### Exercise input

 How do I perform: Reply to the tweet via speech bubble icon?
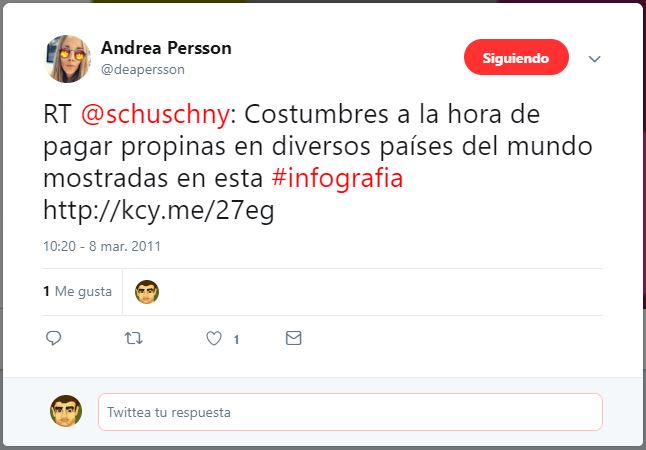click(54, 338)
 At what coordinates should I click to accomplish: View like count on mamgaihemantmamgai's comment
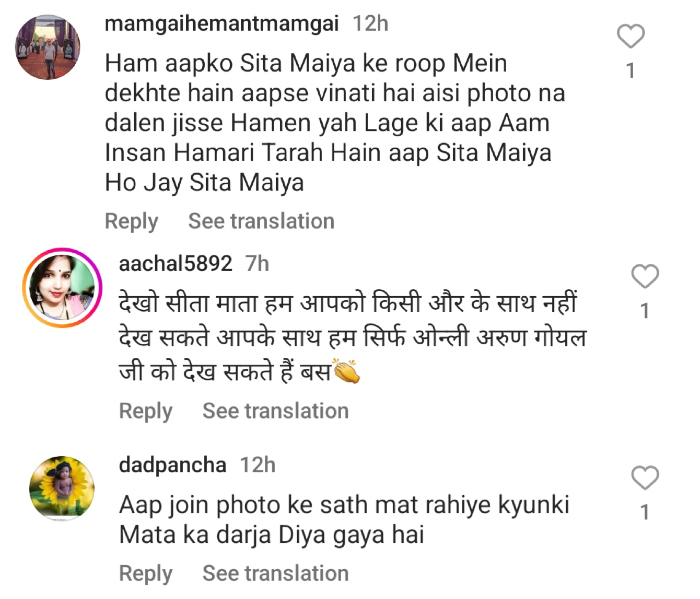(631, 71)
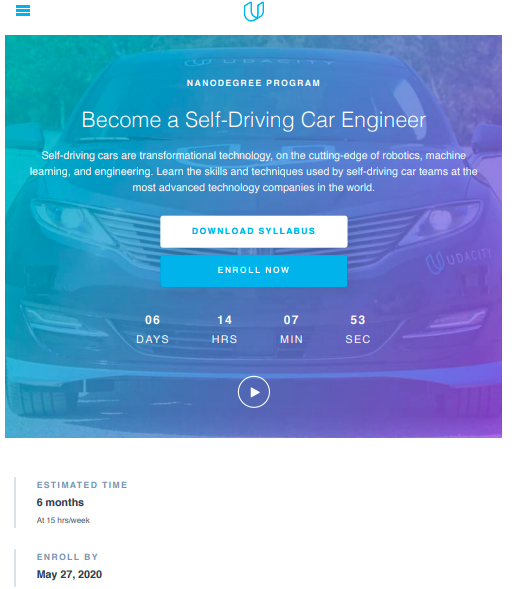Select the 07 Min countdown value
Image resolution: width=519 pixels, height=589 pixels.
tap(291, 320)
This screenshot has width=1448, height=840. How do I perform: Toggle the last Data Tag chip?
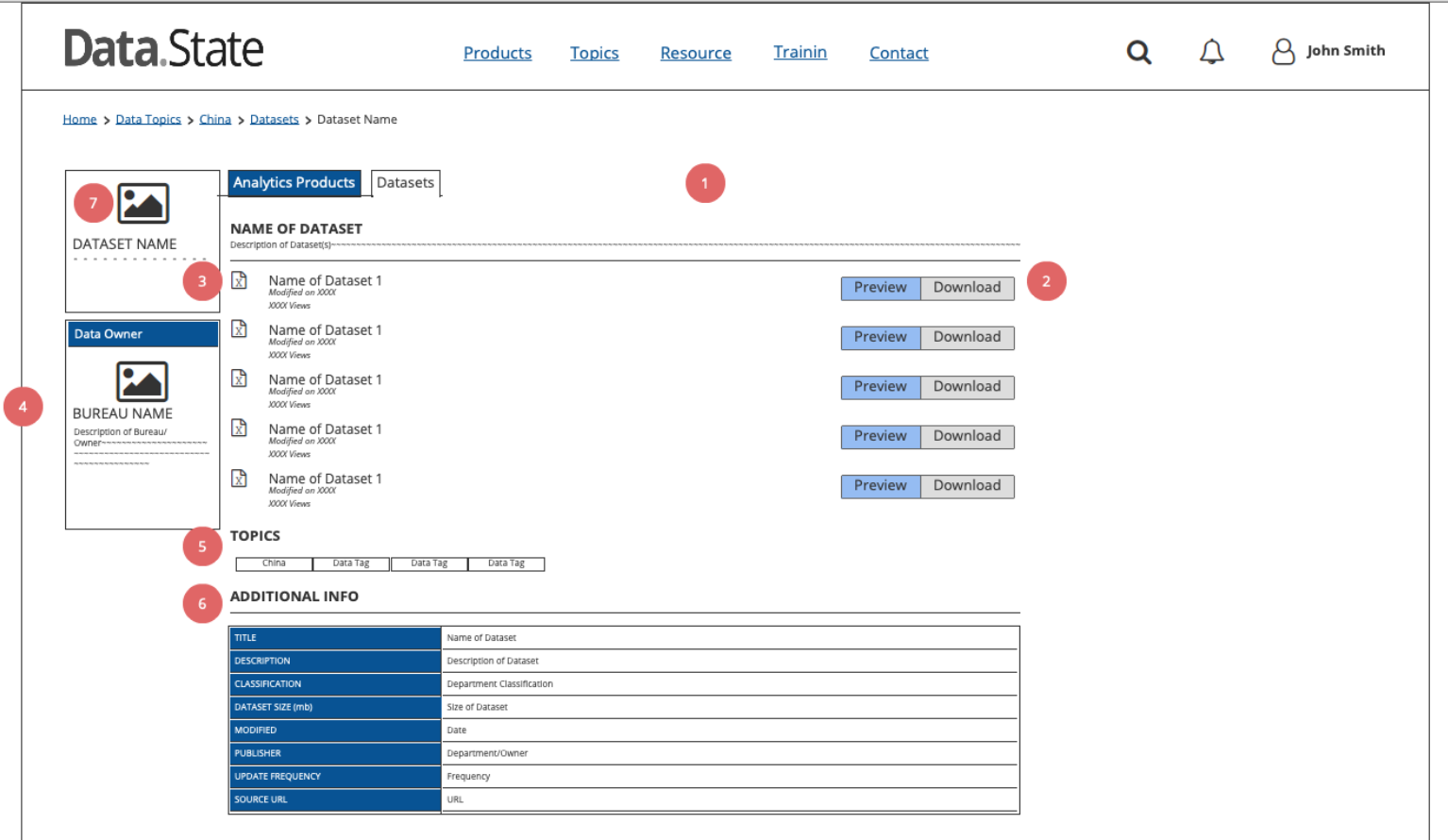pos(506,563)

######

## Your objective
Apart from the images, every line above needs to be printed again exactly.

## Result of this task
 How do I perform: Reply to the tweet via speech bubble icon?
click(54, 338)
 At what coordinates should I click to accomplish: View like count on mamgaihemantmamgai's comment
(631, 71)
Select the 07 Min countdown value
Image resolution: width=519 pixels, height=589 pixels.
tap(291, 320)
This screenshot has width=1448, height=840. How do I perform: Toggle the last Data Tag chip?
pos(506,563)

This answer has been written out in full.